Available records >>
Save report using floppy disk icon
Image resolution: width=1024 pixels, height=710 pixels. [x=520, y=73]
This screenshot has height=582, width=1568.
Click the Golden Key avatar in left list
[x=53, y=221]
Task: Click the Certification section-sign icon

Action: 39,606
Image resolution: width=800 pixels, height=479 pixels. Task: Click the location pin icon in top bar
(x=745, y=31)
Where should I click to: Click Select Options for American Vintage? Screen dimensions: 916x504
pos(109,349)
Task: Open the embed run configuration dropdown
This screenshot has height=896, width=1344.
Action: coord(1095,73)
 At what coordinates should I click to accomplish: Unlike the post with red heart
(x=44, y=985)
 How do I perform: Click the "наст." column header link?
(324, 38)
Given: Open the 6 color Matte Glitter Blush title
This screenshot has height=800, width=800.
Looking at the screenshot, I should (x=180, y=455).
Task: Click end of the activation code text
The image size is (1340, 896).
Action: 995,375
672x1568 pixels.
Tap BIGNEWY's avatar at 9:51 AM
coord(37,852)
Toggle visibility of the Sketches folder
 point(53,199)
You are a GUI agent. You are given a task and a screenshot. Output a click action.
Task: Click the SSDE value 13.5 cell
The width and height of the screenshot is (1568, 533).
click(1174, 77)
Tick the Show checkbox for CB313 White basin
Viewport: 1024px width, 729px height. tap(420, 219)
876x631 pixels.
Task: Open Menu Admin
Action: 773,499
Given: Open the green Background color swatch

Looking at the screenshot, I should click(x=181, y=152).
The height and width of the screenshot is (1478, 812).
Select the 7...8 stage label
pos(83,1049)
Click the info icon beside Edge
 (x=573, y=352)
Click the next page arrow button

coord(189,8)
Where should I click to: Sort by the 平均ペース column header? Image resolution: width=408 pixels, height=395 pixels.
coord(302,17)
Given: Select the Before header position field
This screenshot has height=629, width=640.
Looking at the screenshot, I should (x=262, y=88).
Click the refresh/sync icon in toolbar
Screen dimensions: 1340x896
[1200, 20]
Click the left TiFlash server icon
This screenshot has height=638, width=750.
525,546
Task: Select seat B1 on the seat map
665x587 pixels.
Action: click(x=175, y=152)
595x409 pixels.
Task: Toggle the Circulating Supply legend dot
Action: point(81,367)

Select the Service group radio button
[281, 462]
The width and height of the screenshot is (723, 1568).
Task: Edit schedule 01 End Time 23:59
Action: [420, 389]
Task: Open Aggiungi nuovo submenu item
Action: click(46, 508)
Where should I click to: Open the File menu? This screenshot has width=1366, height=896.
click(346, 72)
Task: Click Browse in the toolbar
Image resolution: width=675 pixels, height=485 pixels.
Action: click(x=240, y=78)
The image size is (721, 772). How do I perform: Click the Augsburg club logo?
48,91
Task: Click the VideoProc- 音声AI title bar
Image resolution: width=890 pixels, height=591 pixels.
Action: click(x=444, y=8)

Directions >>
Rewrite all the items above, changing every "Where should I click to" to "Where do I click to" and leaving everything else the same.

Result of the task >>
Save report using floppy disk icon
Image resolution: width=1024 pixels, height=710 pixels. [x=520, y=73]
This screenshot has height=582, width=1568.
Click the Golden Key avatar in left list
[x=53, y=221]
Task: Click the Certification section-sign icon

Action: 39,606
Image resolution: width=800 pixels, height=479 pixels. Task: Click the location pin icon in top bar
(x=745, y=31)
Where do I click to: Click Select Options for American Vintage? Screen dimensions: 916x504
pos(109,349)
Task: Open the embed run configuration dropdown
This screenshot has height=896, width=1344.
Action: coord(1095,73)
 At what coordinates should I click to accomplish: Unlike the post with red heart
(x=44, y=985)
 How do I perform: Click the "наст." column header link?
(324, 38)
Given: Open the 6 color Matte Glitter Blush title
This screenshot has height=800, width=800.
Looking at the screenshot, I should (x=180, y=455).
Task: Click end of the activation code text
The image size is (1340, 896).
Action: 995,375
672x1568 pixels.
Tap BIGNEWY's avatar at 9:51 AM
coord(37,852)
Toggle visibility of the Sketches folder
 point(53,199)
You are a GUI agent. You are given a task and a screenshot. Output a click action.
Task: Click the SSDE value 13.5 cell
The width and height of the screenshot is (1568, 533).
click(1174, 77)
Tick the Show checkbox for CB313 White basin
Viewport: 1024px width, 729px height. tap(420, 219)
876x631 pixels.
Task: Open Menu Admin
Action: 773,499
Given: Open the green Background color swatch

Looking at the screenshot, I should click(x=181, y=152).
The height and width of the screenshot is (1478, 812).
Select the 7...8 stage label
pos(83,1049)
Click the info icon beside Edge
 (x=573, y=352)
Click the next page arrow button

coord(189,8)
Where do I click to: Sort by the 平均ペース column header? Image resolution: width=408 pixels, height=395 pixels.
coord(302,17)
Given: Select the Before header position field
This screenshot has height=629, width=640.
Looking at the screenshot, I should (x=262, y=88).
Click the refresh/sync icon in toolbar
Screen dimensions: 1340x896
[1200, 20]
Click the left TiFlash server icon
This screenshot has height=638, width=750.
525,546
Task: Select seat B1 on the seat map
665x587 pixels.
Action: click(x=175, y=152)
595x409 pixels.
Task: Toggle the Circulating Supply legend dot
Action: point(81,367)

Select the Service group radio button
[281, 462]
The width and height of the screenshot is (723, 1568).
Task: Edit schedule 01 End Time 23:59
Action: [420, 389]
Task: Open Aggiungi nuovo submenu item
Action: click(46, 508)
Where do I click to: Open the File menu? This screenshot has width=1366, height=896.
click(346, 72)
Task: Click Browse in the toolbar
Image resolution: width=675 pixels, height=485 pixels.
Action: click(x=240, y=78)
The image size is (721, 772). How do I perform: Click the Augsburg club logo?
48,91
Task: Click the VideoProc- 音声AI title bar
Image resolution: width=890 pixels, height=591 pixels.
Action: click(x=444, y=8)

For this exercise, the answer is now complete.